WHAT YOU WILL DO:
Please give back, word for word, only the lines starting at the one containing "Select the Reservation checkbox" and ending at the one containing "The height and width of the screenshot is (421, 559)." within the material below.
Start of Block
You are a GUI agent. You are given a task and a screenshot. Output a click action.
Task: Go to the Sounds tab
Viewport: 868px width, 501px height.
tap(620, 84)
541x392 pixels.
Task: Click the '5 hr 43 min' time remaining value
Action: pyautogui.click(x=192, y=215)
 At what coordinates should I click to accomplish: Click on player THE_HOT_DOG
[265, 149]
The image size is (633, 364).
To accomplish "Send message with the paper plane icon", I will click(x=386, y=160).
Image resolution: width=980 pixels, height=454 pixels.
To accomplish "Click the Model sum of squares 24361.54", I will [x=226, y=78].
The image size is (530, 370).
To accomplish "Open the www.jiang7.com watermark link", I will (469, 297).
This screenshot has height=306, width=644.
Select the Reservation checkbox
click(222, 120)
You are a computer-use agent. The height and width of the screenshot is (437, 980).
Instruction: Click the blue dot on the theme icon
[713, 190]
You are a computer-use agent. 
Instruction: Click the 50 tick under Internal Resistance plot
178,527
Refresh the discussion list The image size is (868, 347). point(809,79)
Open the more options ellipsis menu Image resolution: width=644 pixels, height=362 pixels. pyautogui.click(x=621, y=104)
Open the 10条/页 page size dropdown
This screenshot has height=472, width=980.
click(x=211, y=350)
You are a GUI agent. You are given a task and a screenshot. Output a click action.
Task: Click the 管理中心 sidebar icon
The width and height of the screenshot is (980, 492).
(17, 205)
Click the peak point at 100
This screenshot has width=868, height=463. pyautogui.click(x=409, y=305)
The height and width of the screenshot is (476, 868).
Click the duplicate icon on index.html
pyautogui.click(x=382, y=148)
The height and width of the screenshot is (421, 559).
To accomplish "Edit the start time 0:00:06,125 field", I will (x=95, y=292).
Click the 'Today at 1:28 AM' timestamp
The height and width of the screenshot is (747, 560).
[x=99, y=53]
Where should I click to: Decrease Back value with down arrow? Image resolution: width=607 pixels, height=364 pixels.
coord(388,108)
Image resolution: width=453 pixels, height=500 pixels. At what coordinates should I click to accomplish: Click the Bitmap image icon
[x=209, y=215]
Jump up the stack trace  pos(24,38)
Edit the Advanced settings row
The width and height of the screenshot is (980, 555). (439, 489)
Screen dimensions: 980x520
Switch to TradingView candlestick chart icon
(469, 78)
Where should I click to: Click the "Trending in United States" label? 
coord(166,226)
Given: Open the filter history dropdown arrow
End of Block
EXERCISE OUTPUT:
Select the Reservation checkbox
click(222, 120)
You are a computer-use agent. The height and width of the screenshot is (437, 980).
Instruction: Click the blue dot on the theme icon
[713, 190]
You are a computer-use agent. 
Instruction: Click the 50 tick under Internal Resistance plot
178,527
Refresh the discussion list The image size is (868, 347). point(809,79)
Open the more options ellipsis menu Image resolution: width=644 pixels, height=362 pixels. pyautogui.click(x=621, y=104)
Open the 10条/页 page size dropdown
This screenshot has height=472, width=980.
click(x=211, y=350)
You are a GUI agent. You are given a task and a screenshot. Output a click action.
Task: Click the 管理中心 sidebar icon
The width and height of the screenshot is (980, 492).
(17, 205)
Click the peak point at 100
This screenshot has width=868, height=463. pyautogui.click(x=409, y=305)
The height and width of the screenshot is (476, 868).
Click the duplicate icon on index.html
pyautogui.click(x=382, y=148)
The height and width of the screenshot is (421, 559).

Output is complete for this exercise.